Notre petite communauté

    

(fiction en cours d’écriture)

     Notre petite communauté est traversée par les clivages qui fractionnaient le monde depuis longtemps avant le début des grandes catastrophes. Dans cette vie antérieure qui était encore la nôtre quelques mois plus tôt, Sylvain avait été un Zadiste qui militait par l’exemple en cultivant son jardin – celui de l’Humanité – sur des terres préemptées par les collectivités publiques pour de grands projets que les écologistes jugeaient inutiles et néfastes pour la planète, c’est-à-dire, plus exactement, nuisibles à la vie, porteurs de mort.
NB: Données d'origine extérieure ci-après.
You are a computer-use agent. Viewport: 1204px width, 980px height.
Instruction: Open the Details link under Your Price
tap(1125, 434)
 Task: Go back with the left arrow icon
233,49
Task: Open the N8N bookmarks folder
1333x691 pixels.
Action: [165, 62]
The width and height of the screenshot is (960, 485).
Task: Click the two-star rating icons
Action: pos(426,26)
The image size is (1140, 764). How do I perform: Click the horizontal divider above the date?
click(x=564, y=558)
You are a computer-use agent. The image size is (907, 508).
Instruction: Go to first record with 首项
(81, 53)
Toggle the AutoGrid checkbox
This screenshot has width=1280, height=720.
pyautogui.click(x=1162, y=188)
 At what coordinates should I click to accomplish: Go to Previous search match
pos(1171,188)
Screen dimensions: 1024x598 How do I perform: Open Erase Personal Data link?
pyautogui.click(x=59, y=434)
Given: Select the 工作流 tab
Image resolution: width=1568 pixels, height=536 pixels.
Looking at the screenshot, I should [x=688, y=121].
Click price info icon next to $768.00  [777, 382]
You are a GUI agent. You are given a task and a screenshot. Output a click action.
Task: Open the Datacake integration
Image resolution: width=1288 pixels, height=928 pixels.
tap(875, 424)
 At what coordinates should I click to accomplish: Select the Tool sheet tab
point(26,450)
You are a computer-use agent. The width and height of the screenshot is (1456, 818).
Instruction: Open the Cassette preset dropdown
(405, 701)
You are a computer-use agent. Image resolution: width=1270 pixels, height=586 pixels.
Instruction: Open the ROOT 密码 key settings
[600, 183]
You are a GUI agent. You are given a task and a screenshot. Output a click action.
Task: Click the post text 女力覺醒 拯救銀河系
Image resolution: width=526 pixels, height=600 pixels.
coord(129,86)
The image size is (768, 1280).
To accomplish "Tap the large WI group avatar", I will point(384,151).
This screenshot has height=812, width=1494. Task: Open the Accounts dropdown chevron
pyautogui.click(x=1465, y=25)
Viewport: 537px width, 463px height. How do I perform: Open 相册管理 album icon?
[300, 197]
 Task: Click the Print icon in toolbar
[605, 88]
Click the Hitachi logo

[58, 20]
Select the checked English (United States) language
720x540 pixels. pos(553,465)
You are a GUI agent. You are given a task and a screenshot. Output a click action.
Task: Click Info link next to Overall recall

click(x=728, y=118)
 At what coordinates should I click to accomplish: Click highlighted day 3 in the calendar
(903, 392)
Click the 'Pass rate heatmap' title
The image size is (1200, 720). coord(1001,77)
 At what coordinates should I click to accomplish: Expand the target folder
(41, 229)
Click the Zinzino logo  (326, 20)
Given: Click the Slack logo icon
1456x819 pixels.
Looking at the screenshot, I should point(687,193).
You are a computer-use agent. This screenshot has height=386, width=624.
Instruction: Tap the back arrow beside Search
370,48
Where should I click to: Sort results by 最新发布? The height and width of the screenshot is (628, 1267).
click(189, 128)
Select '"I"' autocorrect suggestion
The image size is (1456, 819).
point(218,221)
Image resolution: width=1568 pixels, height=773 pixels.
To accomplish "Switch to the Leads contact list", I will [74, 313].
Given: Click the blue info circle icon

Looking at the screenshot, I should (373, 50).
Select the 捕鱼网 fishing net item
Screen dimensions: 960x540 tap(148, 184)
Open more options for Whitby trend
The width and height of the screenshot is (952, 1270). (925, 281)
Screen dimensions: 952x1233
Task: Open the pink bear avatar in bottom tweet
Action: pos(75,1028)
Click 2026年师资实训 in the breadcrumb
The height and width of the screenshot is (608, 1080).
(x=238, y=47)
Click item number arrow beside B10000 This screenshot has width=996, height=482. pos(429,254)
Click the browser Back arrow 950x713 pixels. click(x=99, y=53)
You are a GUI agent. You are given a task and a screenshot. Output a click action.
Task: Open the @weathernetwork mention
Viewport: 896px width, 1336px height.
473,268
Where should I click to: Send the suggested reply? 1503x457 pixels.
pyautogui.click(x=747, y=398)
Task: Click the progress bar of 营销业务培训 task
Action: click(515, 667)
Il ne s’agissait pas seulement de protéger des espèces végétales et animales, quelques petites herbes ou bestioles comme on dirait des babioles! L’enjeu de ces luttes environnementales, qui avaient été initiées par les premiers militants verts dès la fin du vingtième siècle, était de protéger la vie, d’assurer la survie de l’espèce humaine. Evidemment, les tenants du productivisme, dont l’intérêt immédiat, pour des raisons diverses, était que rien ne change, avaient eu beau jeu de les accuser de catastrophisme, et les caricatures, hélas, avaient eu la vie dure! Du bobo parisien, hippie, éleveur de chèvres dans le massif central, à l’activiste révolutionnaire cagoulé des grandes manifestations altermondialistes, puis du zadiste embusqué fomenteur de troubles à l’ordre public, les images véhiculées par les médias et les partis politiques traditionnels de ces hommes et de ces femmes sincères qui avaient seulement eu le tort d’être plus lucides que leurs contemporains, avaient toutes eu en commun le dessein de discréditer les messages alarmants qu’ils lançaient à l’opinion, d’abord en les ridiculisant, puis, jouant sur les peurs, en les faisant passer pour des quasi terroristes…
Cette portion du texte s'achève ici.